== Exercise description ==
Search through the entries for the word "computer" and copy every line that has it.

--- Data shown Enclosed Below ---

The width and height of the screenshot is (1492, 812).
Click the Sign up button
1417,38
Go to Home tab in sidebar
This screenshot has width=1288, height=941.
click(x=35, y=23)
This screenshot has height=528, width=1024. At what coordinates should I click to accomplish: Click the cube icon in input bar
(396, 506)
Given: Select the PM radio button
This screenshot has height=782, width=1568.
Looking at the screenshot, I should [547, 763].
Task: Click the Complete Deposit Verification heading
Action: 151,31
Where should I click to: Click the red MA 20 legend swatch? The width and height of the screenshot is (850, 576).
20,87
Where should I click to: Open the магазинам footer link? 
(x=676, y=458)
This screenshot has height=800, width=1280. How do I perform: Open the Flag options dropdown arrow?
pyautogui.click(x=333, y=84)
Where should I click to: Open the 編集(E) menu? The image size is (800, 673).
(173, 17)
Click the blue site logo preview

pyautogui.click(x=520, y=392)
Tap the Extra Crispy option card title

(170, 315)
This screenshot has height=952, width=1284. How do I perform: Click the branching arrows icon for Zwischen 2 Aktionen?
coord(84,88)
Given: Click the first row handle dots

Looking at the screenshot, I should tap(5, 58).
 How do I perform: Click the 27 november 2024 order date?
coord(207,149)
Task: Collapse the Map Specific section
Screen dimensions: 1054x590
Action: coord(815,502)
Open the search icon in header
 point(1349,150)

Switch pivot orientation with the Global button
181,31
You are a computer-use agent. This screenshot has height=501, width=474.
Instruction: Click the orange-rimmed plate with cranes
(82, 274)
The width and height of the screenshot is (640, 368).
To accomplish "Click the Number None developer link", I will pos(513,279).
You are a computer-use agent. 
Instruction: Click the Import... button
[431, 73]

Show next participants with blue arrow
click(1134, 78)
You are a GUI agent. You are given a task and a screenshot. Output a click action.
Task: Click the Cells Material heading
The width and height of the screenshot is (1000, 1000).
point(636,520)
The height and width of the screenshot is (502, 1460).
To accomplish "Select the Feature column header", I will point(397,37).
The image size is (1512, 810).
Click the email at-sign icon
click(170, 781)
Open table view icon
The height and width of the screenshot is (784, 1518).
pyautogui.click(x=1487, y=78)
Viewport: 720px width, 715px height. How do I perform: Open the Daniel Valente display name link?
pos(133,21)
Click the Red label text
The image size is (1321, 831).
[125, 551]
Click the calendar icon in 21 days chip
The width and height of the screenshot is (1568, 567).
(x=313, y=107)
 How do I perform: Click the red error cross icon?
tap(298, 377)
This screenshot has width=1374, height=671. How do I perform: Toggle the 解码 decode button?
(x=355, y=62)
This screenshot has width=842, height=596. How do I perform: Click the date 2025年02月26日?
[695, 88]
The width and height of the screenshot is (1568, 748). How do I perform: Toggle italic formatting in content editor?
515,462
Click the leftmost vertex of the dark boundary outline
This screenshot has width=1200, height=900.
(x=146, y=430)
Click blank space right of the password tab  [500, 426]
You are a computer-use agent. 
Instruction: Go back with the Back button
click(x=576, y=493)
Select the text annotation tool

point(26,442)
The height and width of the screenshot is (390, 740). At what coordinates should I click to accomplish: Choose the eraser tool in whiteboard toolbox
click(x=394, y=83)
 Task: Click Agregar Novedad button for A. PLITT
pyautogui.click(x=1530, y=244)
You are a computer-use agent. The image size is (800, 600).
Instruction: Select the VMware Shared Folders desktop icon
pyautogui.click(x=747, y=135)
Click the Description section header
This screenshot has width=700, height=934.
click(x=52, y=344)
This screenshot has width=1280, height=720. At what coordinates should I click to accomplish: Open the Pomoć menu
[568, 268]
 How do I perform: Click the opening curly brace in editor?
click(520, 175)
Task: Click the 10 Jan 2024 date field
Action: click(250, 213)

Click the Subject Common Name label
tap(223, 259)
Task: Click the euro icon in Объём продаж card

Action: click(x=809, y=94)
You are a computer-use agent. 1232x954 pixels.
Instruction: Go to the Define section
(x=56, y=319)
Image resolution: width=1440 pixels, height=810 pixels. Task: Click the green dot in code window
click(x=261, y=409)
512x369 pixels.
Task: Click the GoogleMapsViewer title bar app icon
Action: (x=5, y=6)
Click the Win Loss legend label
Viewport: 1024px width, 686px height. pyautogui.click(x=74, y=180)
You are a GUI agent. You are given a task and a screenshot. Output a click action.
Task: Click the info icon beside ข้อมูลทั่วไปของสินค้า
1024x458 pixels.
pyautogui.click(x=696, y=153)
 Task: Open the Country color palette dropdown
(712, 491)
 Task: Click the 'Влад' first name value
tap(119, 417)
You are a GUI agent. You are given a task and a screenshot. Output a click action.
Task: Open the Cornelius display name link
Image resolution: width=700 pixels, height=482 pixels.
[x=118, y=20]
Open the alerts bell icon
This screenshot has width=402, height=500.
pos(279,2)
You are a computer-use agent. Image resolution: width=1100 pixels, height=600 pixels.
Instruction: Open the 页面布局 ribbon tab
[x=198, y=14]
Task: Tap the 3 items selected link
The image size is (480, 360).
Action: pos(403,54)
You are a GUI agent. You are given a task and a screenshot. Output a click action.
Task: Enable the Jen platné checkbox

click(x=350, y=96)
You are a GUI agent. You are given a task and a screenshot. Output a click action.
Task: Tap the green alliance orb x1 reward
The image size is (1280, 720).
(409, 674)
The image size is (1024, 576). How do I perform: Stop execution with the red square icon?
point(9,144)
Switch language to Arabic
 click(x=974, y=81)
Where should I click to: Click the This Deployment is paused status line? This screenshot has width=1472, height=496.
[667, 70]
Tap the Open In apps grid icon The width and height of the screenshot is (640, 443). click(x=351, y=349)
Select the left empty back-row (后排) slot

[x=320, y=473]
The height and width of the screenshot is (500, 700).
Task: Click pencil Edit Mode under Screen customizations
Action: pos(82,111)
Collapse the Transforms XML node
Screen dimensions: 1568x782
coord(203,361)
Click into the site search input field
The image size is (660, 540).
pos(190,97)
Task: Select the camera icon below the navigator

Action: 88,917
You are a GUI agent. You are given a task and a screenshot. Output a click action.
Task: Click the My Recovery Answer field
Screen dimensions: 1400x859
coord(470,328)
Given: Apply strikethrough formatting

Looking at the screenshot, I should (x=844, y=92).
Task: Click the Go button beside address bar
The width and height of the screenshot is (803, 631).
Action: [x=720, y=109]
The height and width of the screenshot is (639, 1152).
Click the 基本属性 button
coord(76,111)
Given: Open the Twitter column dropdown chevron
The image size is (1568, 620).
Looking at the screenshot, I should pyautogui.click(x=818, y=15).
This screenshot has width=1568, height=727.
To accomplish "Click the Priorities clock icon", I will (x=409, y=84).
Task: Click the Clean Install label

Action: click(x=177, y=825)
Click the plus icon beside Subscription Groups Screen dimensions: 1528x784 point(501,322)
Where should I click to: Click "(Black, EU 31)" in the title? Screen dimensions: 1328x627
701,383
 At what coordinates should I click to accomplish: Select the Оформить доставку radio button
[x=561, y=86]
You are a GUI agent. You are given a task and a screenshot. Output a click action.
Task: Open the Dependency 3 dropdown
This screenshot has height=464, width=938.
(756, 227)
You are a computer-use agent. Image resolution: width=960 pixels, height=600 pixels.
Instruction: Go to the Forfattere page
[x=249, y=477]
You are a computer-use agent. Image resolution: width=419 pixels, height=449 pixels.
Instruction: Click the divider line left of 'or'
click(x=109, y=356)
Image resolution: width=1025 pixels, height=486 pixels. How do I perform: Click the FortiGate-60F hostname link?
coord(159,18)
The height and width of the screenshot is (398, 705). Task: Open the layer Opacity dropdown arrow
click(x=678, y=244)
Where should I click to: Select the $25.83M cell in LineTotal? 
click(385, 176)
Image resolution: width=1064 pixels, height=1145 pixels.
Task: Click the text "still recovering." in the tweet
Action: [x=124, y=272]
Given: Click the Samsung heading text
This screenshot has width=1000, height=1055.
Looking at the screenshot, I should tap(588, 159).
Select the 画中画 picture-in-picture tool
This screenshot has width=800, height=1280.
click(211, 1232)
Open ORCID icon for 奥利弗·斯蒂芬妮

--- End of Enclosed Data shown ---

== Exercise solution ==
You are a computer-use agent. This screenshot has height=501, width=474.
You are a computer-use agent. 
You are a computer-use agent. 
You are a computer-use agent. The image size is (800, 600).
You are a computer-use agent. 1232x954 pixels.
You are a computer-use agent. Image resolution: width=1100 pixels, height=600 pixels.
You are a computer-use agent. Image resolution: width=960 pixels, height=600 pixels.
You are a computer-use agent. Image resolution: width=419 pixels, height=449 pixels.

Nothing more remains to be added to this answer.